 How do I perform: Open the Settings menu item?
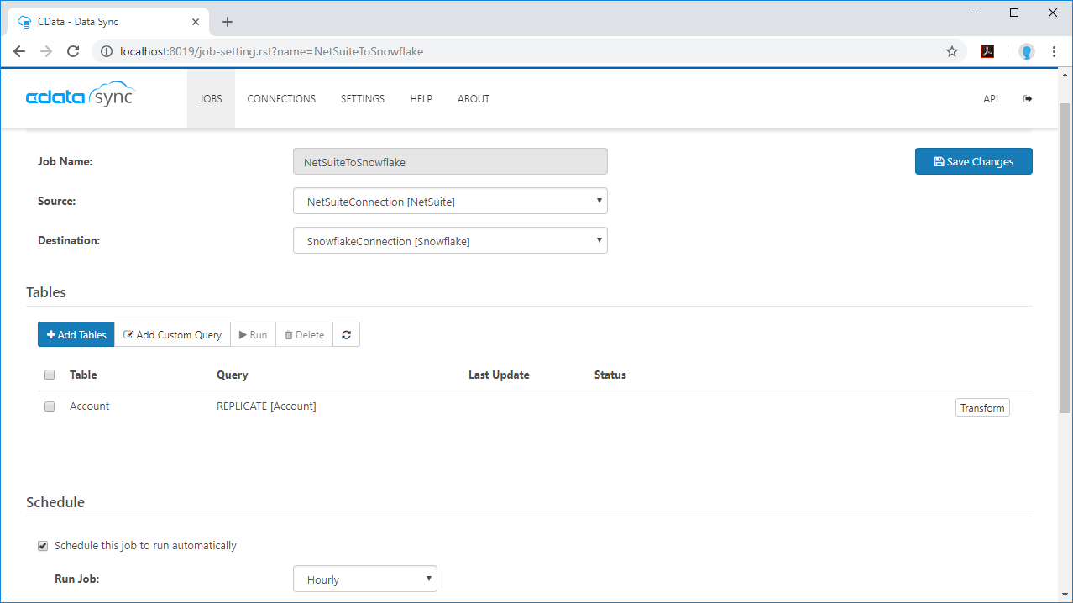point(362,99)
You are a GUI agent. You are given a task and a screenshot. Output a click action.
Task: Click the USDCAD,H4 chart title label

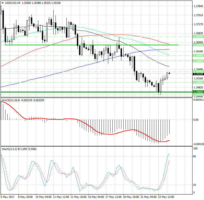point(11,3)
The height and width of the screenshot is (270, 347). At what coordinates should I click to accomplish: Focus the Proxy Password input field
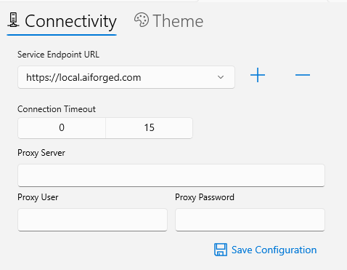pyautogui.click(x=250, y=220)
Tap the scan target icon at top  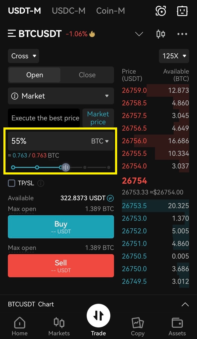click(x=161, y=11)
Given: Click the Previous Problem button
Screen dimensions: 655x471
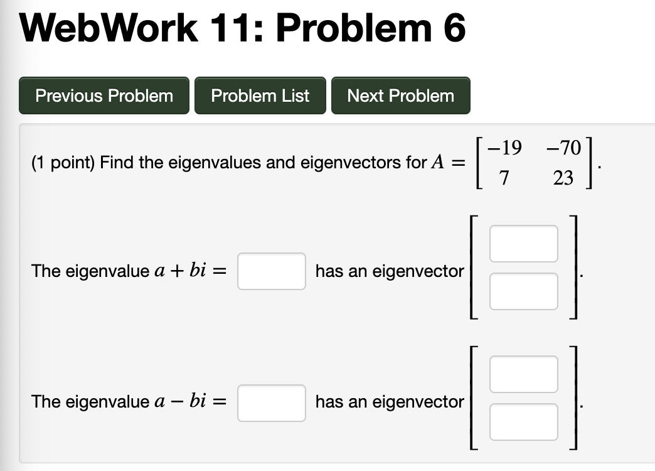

▸ **Directions**: Tally the lines above that contain the string "screenshot", treating case as significant, and give only the number.

▸ **Response**: 2